Apatia, psicologia e politica

Cos’hanno a che spartire apatia, psicologia e politica? Apparentemente ben poco, eppure la psicologia può dare un importante contributo alla lettura di quel fenomeno di apatia e indifferenza nei confronti della politica sempre più diffuso fra giovani e meno giovani. Tempo di rimpiangere le passate contestazioni del ’68? Sarebbero ormai demodé in quello che i sociologi definiscono “villaggio globale”

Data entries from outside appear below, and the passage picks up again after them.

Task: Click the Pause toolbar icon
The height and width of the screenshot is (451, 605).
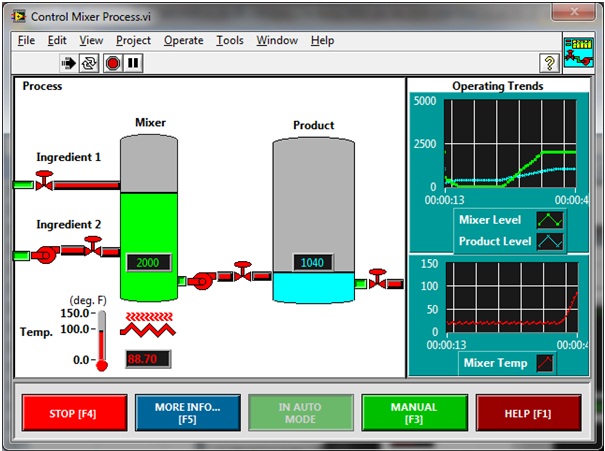Action: click(x=133, y=63)
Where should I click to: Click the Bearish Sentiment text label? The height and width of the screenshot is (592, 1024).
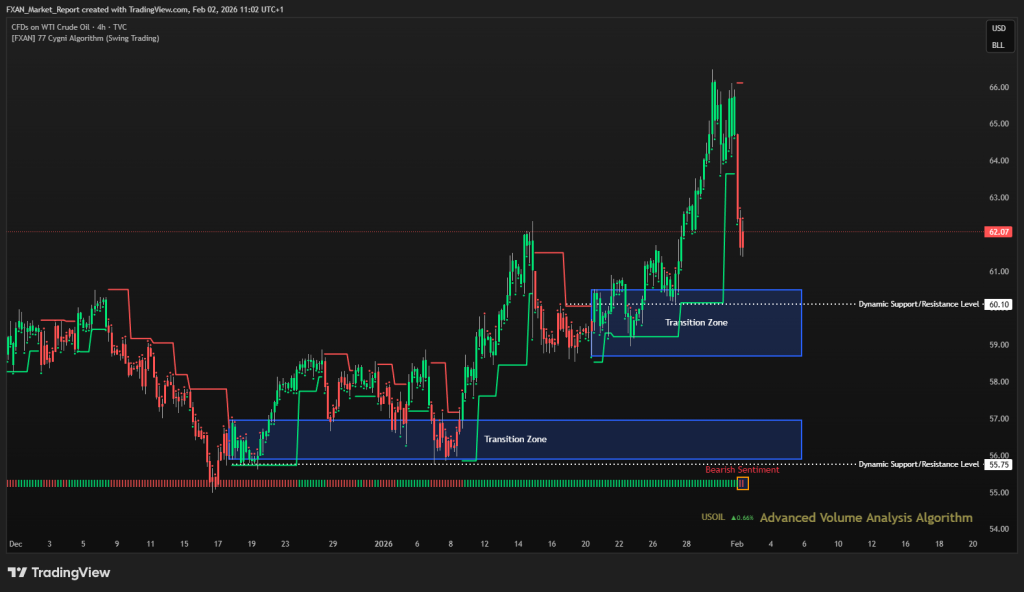[x=741, y=470]
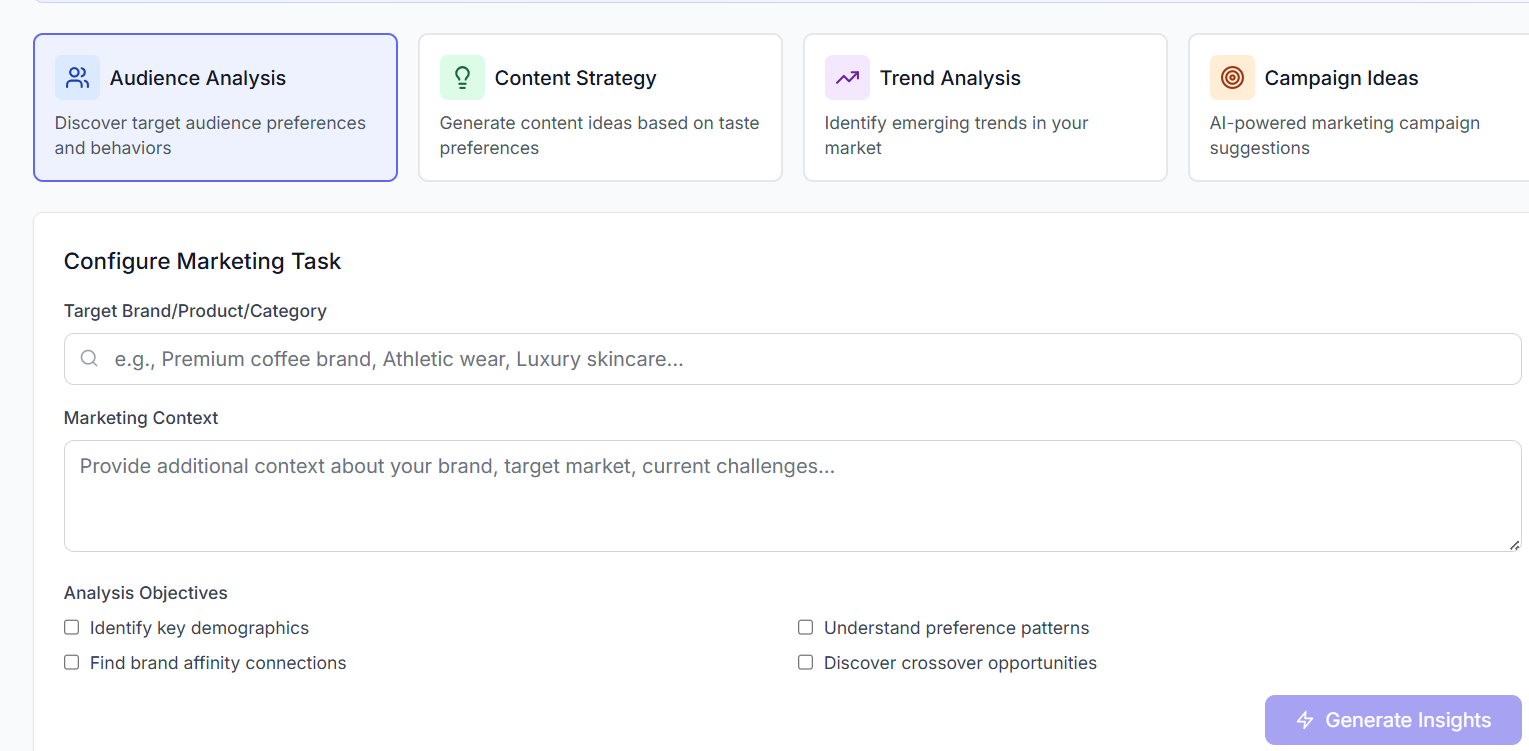This screenshot has height=751, width=1529.
Task: Focus the Target Brand/Product/Category input
Action: (800, 359)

Apatia, psicologia e politica

Marshall McLuhan ha definito “villaggio globale” l’attuale contesto socioeconomico caratterizzato e dominato da un’esponenziale diffusione dei mezzi di informazione mediali e multimediali tale per cui ogni tipo di notizia, evento sociale, politico o economico ha influenza su scala globale avendo ripercussione su gran parte dei paesi ormai interconnessi e interdipendenti per ciò che riguarda le economie, la produttività e molti artefatti culturali. Apatia, psicologia e politica si intrecciano in questo contesto in cui facilmente si perdono confini e valori chiari e l’indifferenza appare l’unica difesa contro un mondo troppo grande e complesso da affrontare.

 

Apatia, psicologia e politica: cos’è cambiato

Il filosofo Umberto Galimberti osserva acutamente come siano difficilmente riproducibili oggi le grandi rivoluzioni del ’68 in quanto quest’ultime nascevano da una chiara coscienza di classe in cui erano netti e inconciliabili gli interessi dei padroni e degli operai, così come degli studenti e dei docenti, dei figli e dei genitori. In quel terreno di contrapposizioni spesso violente avevano peso i valori e le ideologie che oggi sembrano persi e annebbiati. Apatia, psicologia e politica rivelano un nuovo malessere dove l’uniformazione e la condivisione capillare di mezzi tecnologici e comunicativi ha creato un sistema globale vissuto spesso come spersonalizzato che sta uniformando vincoli e opportunità al di là delle specifiche realtà locali.

 

Apatia, psicologia e politica: difendersi

Sono sempre più i valori individualisti del successo e degli interessi personali a prevalere in un contesto dove sia le condizioni materiali che i rapporti umani mutano con rapidità; tuttavia questo ampliamento delle opportunità e possibilità di scelta rischia di alimentare apatia e indifferenza verso dimensioni politiche e comunitarie che, seppur grottesche, gravi o allarmanti, appaiono troppo complesse e distanti. Apatia, psicologia e politica si uniscono nel vissuto di molti che preferiscono così prendere le distanze da qualunque forma di impegno o attivismo politico.

 

Apatia, psicologia e politica: recuperare il senso

Ma che fare per abbandonare la tiepida indifferenza che si sta diffondendo fra giovani e meno giovani? Si tratta forse di recuperare un senso della politica inteso, come sostiene Franco Di Maria (Psicologia per la politica, 2005), come luogo di appartenenza comune e fondante quelle regole della convivenza civile che tutelino l’appartenenza e la cittadinanza di tutti: l’indifferenza e l’apatia cedono il passo alla partecipazione consapevole là dove l’altro non è più vissuto come un ostacolo al proprio individualismo ma una risorsa per il vantaggio di entrambi.